We can pretend. And for a while we can get by with it -at least in public. We might even deceive ourselves. Yet I believe that most of us know the truth of what we really are inside: and I think many of those we live with and work with do as well. I have seen the consequences of attempting to shortcut this natural law.”
If we deceive ourselves, then the chances are, as Covey eloquently states: “if you don't control yourself, if you don't have mastery over yourself, it's very hard to like yourself, except in some short-term, psych-up, superficial way.” And if we deceive ourselves I am reminded of the inscription on an ancient Hermetic tablet: “As within, so without."
What we do
We have heard the ancient sages and thought leaders repeatedly advising us that: “what we are communicates far more eloquently than anything we say or do.” As Emerson once put it: "What you are shouts so loudly in my ears that I cannot hear what you say." Dr Covey teaches us that “it is character that communicates most eloquently” because:
“We simply cannot maintain wholeness if we talk and walk differently.” So “Whether we communicate with words or behavior, if we have integrity, our intent cannot be to deceive.”
Who we are flows naturally out of our character, the kind of person we truly are – not what others say we are or what we may want them to think we are. It is evident in how others actually experience us.
The gap between stimulus and response
In order for us to experience and be experienced better by others Dr Covey writes about a discovery he made which has “powerfully influenced the rest of my life.”
“I read the paragraph over and over again. It basically contained the simple idea that there is a gap or a space between stimulus and response, and that the key to both our growth and happiness is how we use that space.”
That sentence is one of the biggest take home points in The 7 Habits and in the Personal Development literature - the gap between stimulus and response. We have the power, the freedom to always choose our response. In the words of Steve Pavlina: “As you become more conscious and aware, your effective gap becomes wider and wider, thereby increasing your ability to choose your response consciously instead of having your response well up from your unconscious.” And this is crucial in relationships of all kinds as you avoid knee-jerk reactions.

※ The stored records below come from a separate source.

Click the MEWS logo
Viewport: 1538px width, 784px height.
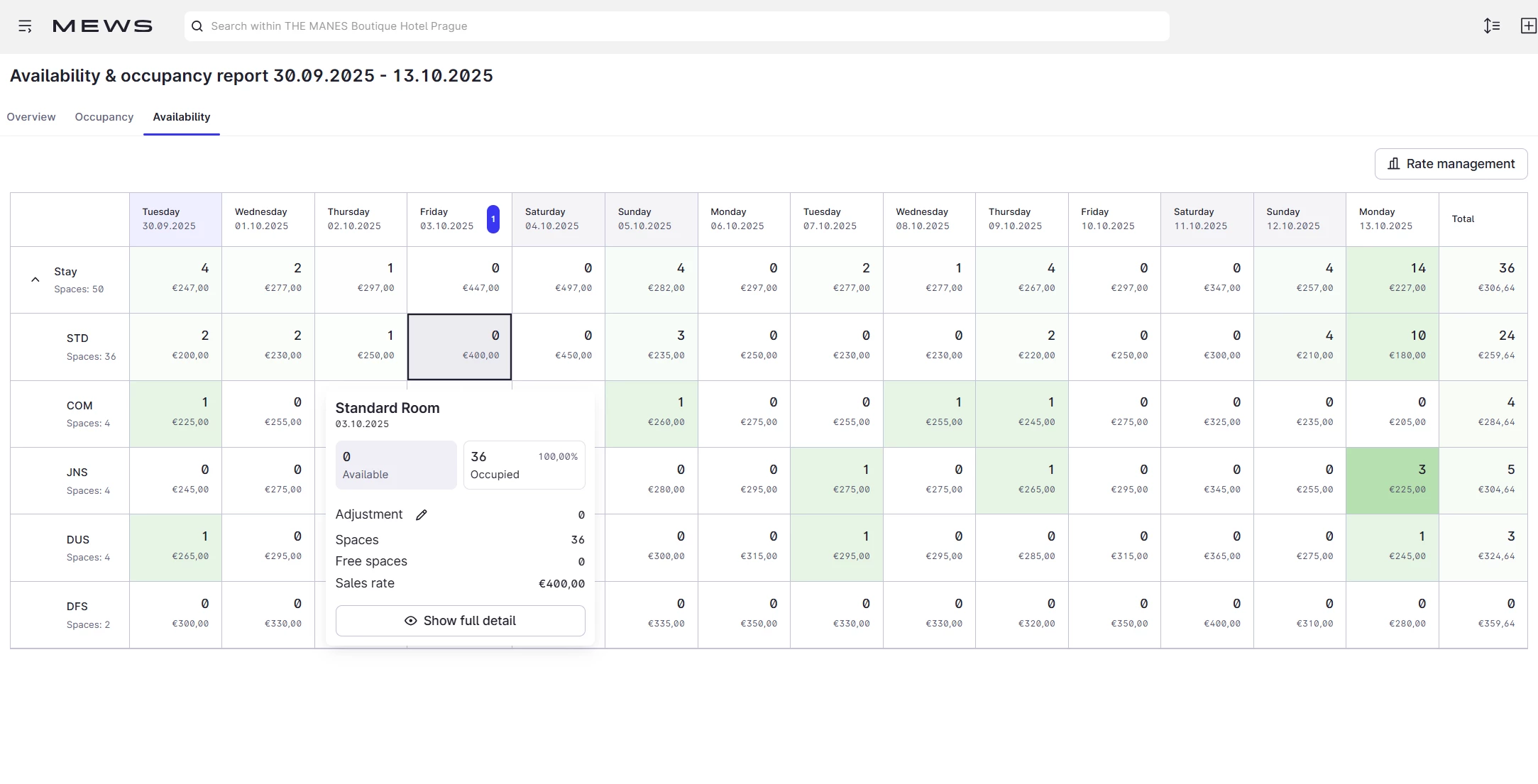point(102,26)
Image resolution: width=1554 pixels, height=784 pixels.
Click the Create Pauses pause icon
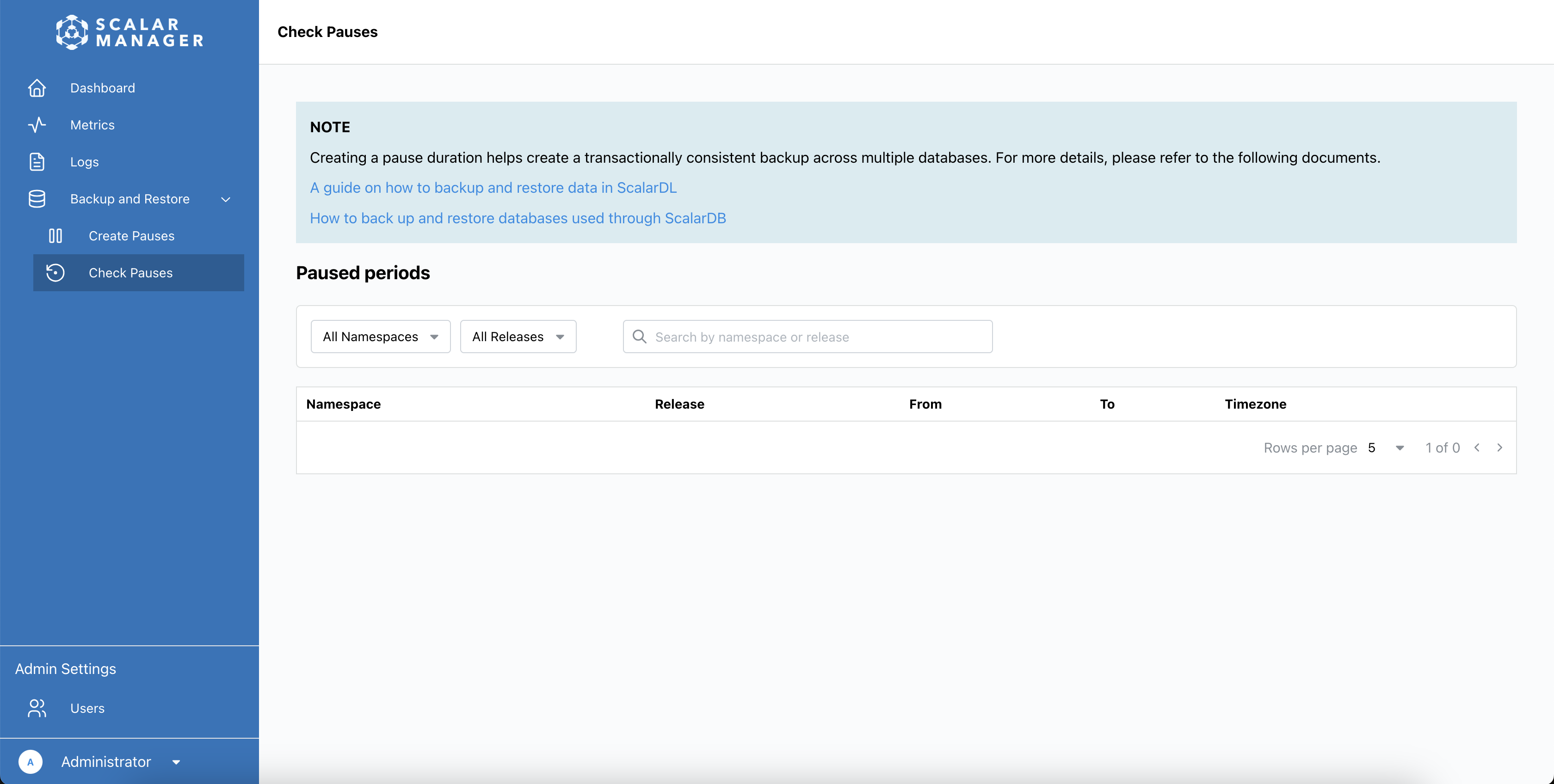tap(56, 236)
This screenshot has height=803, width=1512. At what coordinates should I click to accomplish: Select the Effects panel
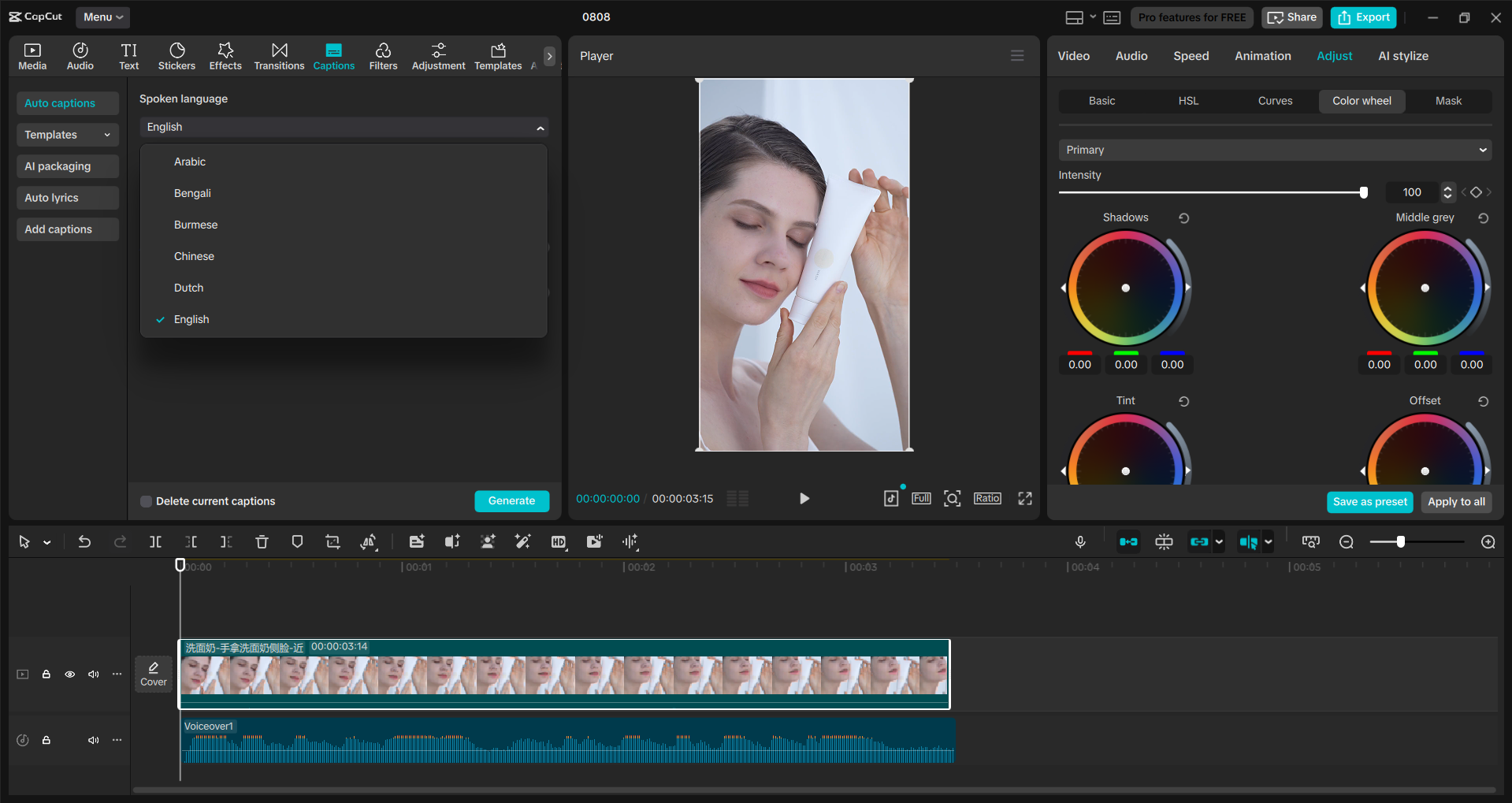(x=225, y=55)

Imagine putting that gap between the stimulus to buy something and actually going ahead and doing so… it may be the best piece of advice for overcoming spending habits.
The Golden Rule
Covey expands magnificently on The Golden Rule:
“The Golden Rule says to "Do unto others as you would have others do unto you." While on the surface that could mean to do for them what you would like to have done for you, I think the more essential meaning is to understand them deeply as individuals, the way you would want to be understood, and then to treat them in terms of that understanding."
That is simply a great definition to ponder and observe as we relate to others. Please reflect on the importance of the Character Ethic and how it may improve your life and how you may want others to remember you Dr Covey beautifully writes:
“By centering our lives on correct principles and creating a balanced focus between doing and increasing our ability to do, we become empowered in the task of creating effective, useful, and peaceful lives...for ourselves, and for our posterity.”
"There are only two lasting bequests we can give our children one is roots, the other wings."
"...to learn and not to do is really not to learn. To know and not to do is really not to know."
“Be a light, not a judge. Be a model, not a critic. Be part of the solution, not part of the problem.”
To paraphrase ancient wisdom…it’s easy to act as if you are a weathervane, always changing your beliefs and words, trying to please everyone around you. But we were born to be lighthouses, not weathervanes. For this reader Dr Covey you were a lighthouse and your wisdom has set many on the path to wholeness, improving habits and behavior in all aspects of people’s lives.